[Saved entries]
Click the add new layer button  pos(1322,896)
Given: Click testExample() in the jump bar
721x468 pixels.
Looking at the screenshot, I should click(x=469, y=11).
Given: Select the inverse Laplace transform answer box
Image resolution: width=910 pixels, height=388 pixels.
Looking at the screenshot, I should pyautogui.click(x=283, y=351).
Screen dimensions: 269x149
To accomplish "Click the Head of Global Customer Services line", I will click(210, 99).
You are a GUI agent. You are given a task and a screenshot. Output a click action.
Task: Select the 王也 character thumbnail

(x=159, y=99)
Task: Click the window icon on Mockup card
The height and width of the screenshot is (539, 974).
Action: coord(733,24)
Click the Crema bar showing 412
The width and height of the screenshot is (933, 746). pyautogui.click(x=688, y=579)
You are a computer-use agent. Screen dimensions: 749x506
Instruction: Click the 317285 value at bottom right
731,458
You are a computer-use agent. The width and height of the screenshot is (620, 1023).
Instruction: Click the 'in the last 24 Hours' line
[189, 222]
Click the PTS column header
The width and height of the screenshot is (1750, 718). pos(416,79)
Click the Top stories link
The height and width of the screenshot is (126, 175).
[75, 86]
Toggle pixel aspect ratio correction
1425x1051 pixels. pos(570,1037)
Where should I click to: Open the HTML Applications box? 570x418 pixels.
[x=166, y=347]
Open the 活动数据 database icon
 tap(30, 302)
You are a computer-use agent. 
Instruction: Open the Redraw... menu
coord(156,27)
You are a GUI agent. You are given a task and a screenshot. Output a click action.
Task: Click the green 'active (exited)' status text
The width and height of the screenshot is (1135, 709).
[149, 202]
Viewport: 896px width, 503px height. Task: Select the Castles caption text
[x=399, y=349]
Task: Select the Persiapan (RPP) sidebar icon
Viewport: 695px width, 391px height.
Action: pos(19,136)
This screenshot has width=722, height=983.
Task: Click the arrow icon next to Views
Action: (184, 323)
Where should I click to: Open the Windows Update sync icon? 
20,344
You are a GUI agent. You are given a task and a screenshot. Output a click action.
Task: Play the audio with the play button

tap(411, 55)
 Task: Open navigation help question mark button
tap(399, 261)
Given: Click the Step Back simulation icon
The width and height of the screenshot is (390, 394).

WORK REQUIRED: Every line from the one containing "Viewport: 896px width, 503px" through the final line of the data above is to be restated word for word, and nothing more.

RESULT FOR THIS EXERCISE:
Viewport: 896px width, 503px height. Task: Select the Castles caption text
[x=399, y=349]
Task: Select the Persiapan (RPP) sidebar icon
Viewport: 695px width, 391px height.
Action: pos(19,136)
This screenshot has width=722, height=983.
Task: Click the arrow icon next to Views
Action: (184, 323)
Where should I click to: Open the Windows Update sync icon? 
20,344
You are a GUI agent. You are given a task and a screenshot. Output a click action.
Task: Play the audio with the play button

tap(411, 55)
 Task: Open navigation help question mark button
tap(399, 261)
Given: Click the Step Back simulation icon
The width and height of the screenshot is (390, 394).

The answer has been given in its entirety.